Kurikulum haruslah bersifat fleksibel
dan elastis, sehingga terbuka kesempatan untuk memberikan bahan pelajaran yang
penting dan perlu bagi anak didik di tempat tertentu. Elastisitas kurikulum ini
tentu saja disesuaikan dengan perubahan sosial yang terjadi. Tujuan spesifik
dari kurikulum adalah menumbuhkan rasa toleransi, kesanggupan untuk berpikir
sederhana, dan mengikis prasangka dalam memberikan pertimbangan nilai (value
judgments). Juga, untuk membantu mencapai kematangan pribadi anak-anak;
membantu murid-murid supaya berhasil menyesuaikan diri dengan masyarakat sekolahnya;
membantu anak-anak didik agar menyadari kepentingan masyarakat dan menghayati
masyarakatnya sendiri; mengembangkan kemampuan intelektual anak didik sehingga
bisa memahami kompleksitas lingkungan sosial dan peradabannya; serta menanamkan
nilai, sikap, dan kemampuan untuk belajar.
Selama
penguasa Orde Baru, hingga kini penulis kira, kurikulum pendidikan yang ada di
Indonesia lebih banyak didominasi oleh keputusan dari atas ke bawah (top
down). Kita lihat, sikap penguasa yang ingin menanamkan ideologinya melalui
institusi pendidikan dengan dalih stabilitas keamanan. Inilah yang kita sebut
bahwa sentralisasi pendidikan telah melahirkan berbagai tindakan yang tidak
demokratis. Karena itulah, pengembangan dan perubahan kurikulum yang sudah
tidak aspiratif dan tidak akomodatif sangat perlu dewasa ini.
Wacana
desentralisasi kurikulum bukan hal baru, dan sudah lama diperdebatkan sebagai
respons atas kegagalan sentralisasi kurikulum. Ini merupakan realisasi otonomi
pendidikan di Indonesia. Pengembangan kurikulum berdasarkan semangat
desentralisasi ini diharapkan akan semakin menyegarkan angin demokrasi negara
ini.
Mengutip
contoh Ivan A. Hadar dalam tulisannya, "Pendidikan untuk Perdamaian"

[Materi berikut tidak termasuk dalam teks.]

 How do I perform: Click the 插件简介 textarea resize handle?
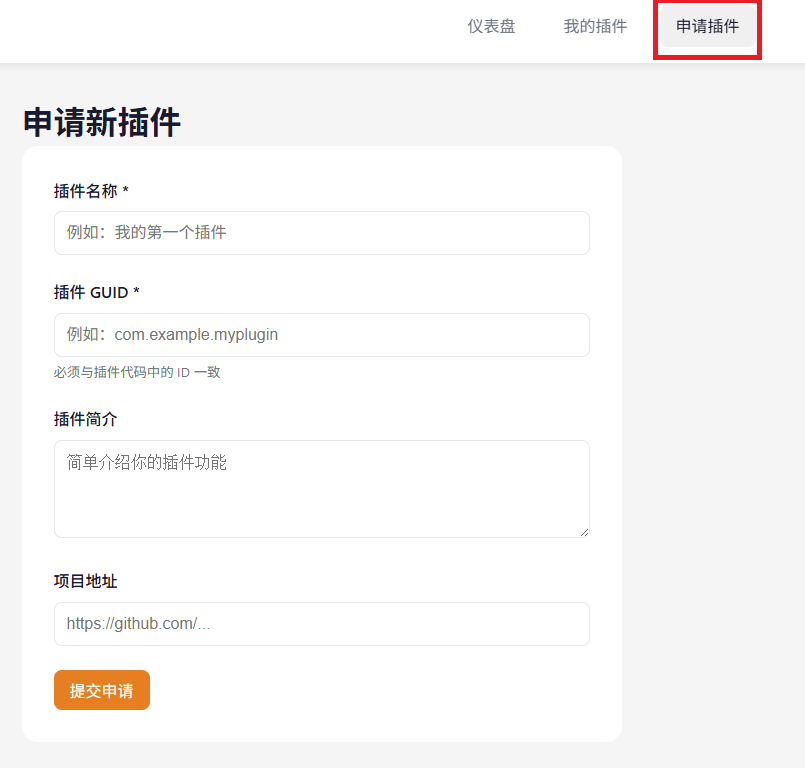coord(584,532)
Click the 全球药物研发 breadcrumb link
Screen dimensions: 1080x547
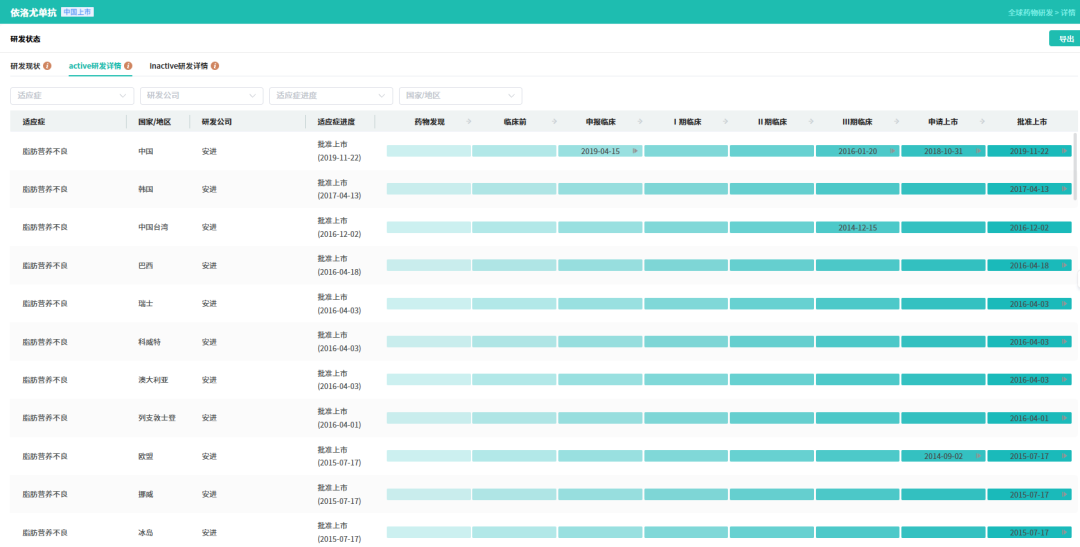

(Kompas, 26/01/04), perubahan kurikulum selain memberi penekanan pada
penguatan daya nalar dan analisis, idealnya mempromosikan toleransi, demokrasi,
dan penghargaan terhadap HAM. Bagi Indonesia yang banyak dilanda konflik,
pemuatan nilai-nilai itu dalam kurikulum pendidikan bagi generasi muda adalah
sebuah kebutuhan dasar. Maksudnya adalah kurikulum berbasis perdamaian.
Memang
mulai tahun 2004, semua institusi pendidikan formal di Indonesia harus sudah
menerapkan kurikulum berbasis kompetensi (KBK) untuk menggantikan kurikulum
1994 yang sudah usang. Dasar pemikiran yang dipakai untuk mengganti kurikulum
adalah untuk menyesuaikan dengan perubahan dalam kehidupan masyarakat, bangsa
dan negara serta perkembangan ilmu dan teknologi agar lembaga pendidikan mampu
menyiapkan peserta didik supaya mampu bersaing menghadapi tantangan hidup yang
kompleks. Maksudnya, kompetensi dan keahlian bertahan hidup dalam menghadapi
berbagai perubahan.
Memang,
kita telah mengalami beberapa kali pergantian kurikulum. Tahun 1968 diganti
kurikulum 1975, lalu kurikulum CBSA, dan digantikan oleh kurikulum 1994 serta
diganti lagi dengan KBK, selanjutnya lagi akan diganti dengan kurikulum lain.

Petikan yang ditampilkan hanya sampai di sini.